While for the majority of merchants the holiday season is winding down — for a certain select group, things are just getting warmed up. This is the case for retailers like Michael Ringelsten, the owner of Shorewood Liquidators.

“It is crazy how many returns come in during the two to three months after Christmas,” he told The Wall Street Journal. The 38-year-old businessman collects truckloads of goods returned to Amazon.com Inc., Groupon Inc. and Home Depot Inc — wherever the goods are unwanted — and he like many eCommerce resellers, snaps them up and sells them off at bargain basement prices.
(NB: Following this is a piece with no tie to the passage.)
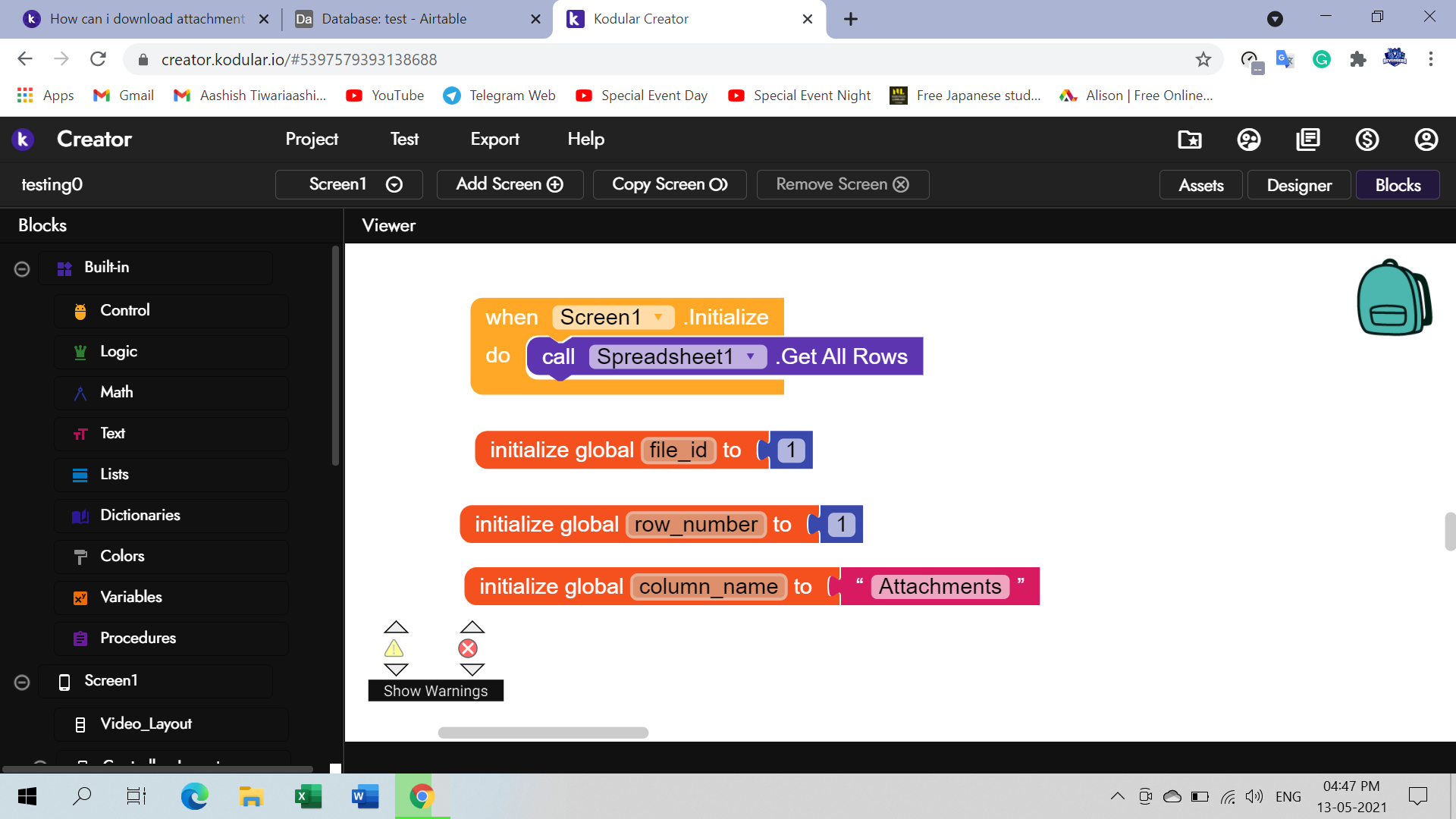Open the backpack icon in viewer

click(1393, 298)
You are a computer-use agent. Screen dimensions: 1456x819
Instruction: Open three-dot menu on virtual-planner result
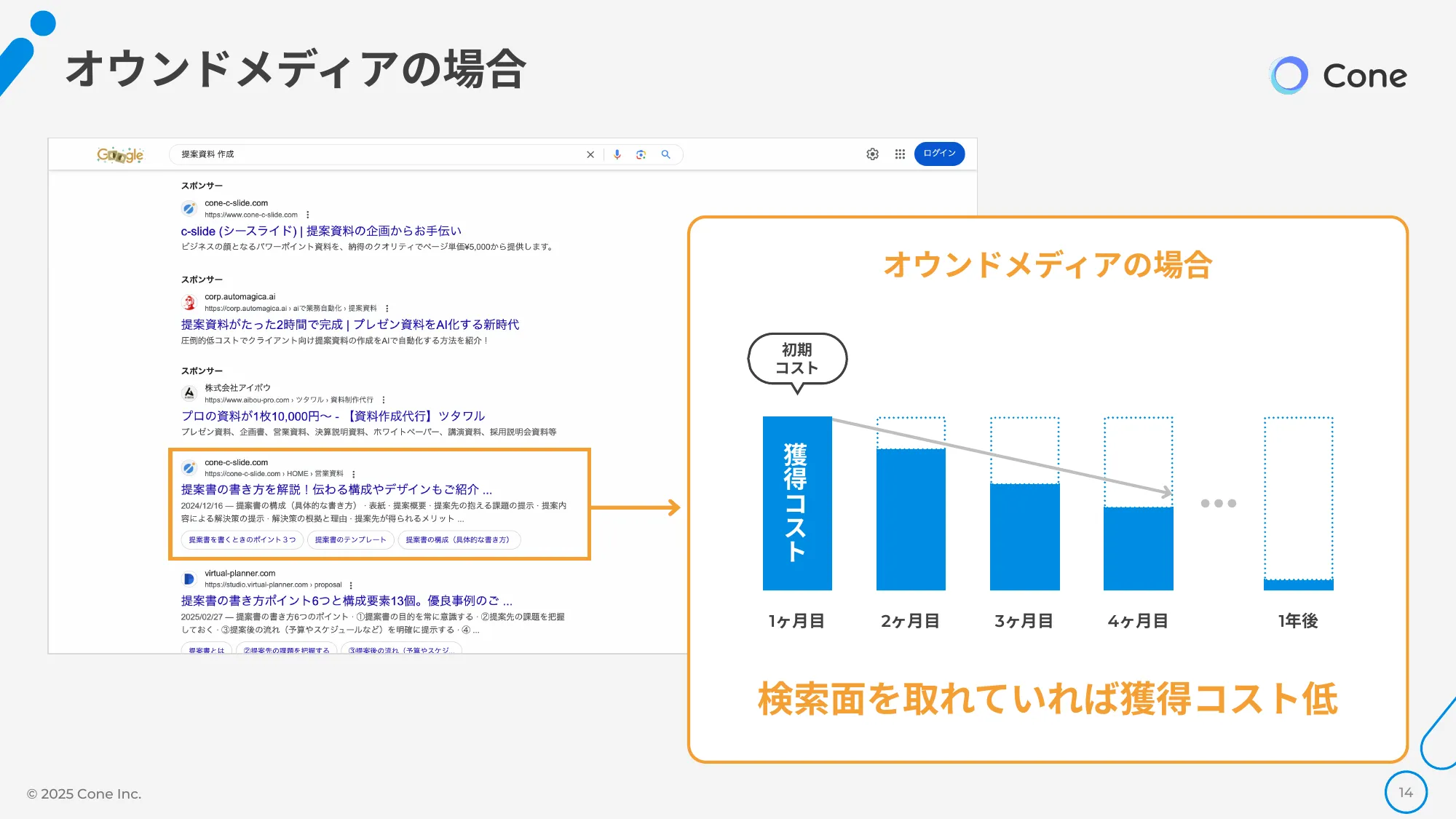click(352, 585)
And it is a lot of merchandise — nearly one-quarter of eCommerce sales — are expected to be returned, according to Shorr Packaging. Though the rates of return can vary across categories — from 10-15 percent in some areas to as much as 30 percent in others (apparel) reverse logistics expert (and eCommerce secondhand retailer) Optoro notes.
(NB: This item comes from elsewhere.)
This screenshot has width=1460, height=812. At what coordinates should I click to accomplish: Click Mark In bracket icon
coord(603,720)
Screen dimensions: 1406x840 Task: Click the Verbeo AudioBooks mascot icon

Total returns for 2015 are expected to be $260.5 billion, or around 8 percent of all retail sales, according to trade group National Retail Federation. And eCommerce retailers tend to suffer a higher rate of return than their real world counterparts, which tend to see items come back at about an 8 percent rate.
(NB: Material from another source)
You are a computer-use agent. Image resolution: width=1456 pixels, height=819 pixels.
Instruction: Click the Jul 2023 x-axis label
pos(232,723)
And when eCommerce goods are returned, they don’t usually go back to the location that sold them, even if they have never been used or opened, as the inefficiency runs up the cost. Instead, goods are taken to bulk liquidation centers and sold off in bulk at extreme discounts to liquidators and SMBs. And we mean really deep discounts — 10 and 20 cents on the dollar on average, according to Optoro.

“We call that ‘re-commerce,’ where products get a second life,” said Ryan Kelly, a vice president of strategy at Genco, a FedEx Corp. business that handles returns for many U.S. retailers. He further noted that children’s toys, sporting goods, housewares and consumer electronics were all popular choices for resellers.

However, retailers are getting less interested in soaking those big losses on returns and are coming up with alternative solutions. Optoro helps firms resell – and lifts recovery rates to 40 to 70 cents on the dollar. Walmart and Home Depot work with B-Stock Solutions to sell off return stock in smaller, higher cost volumes.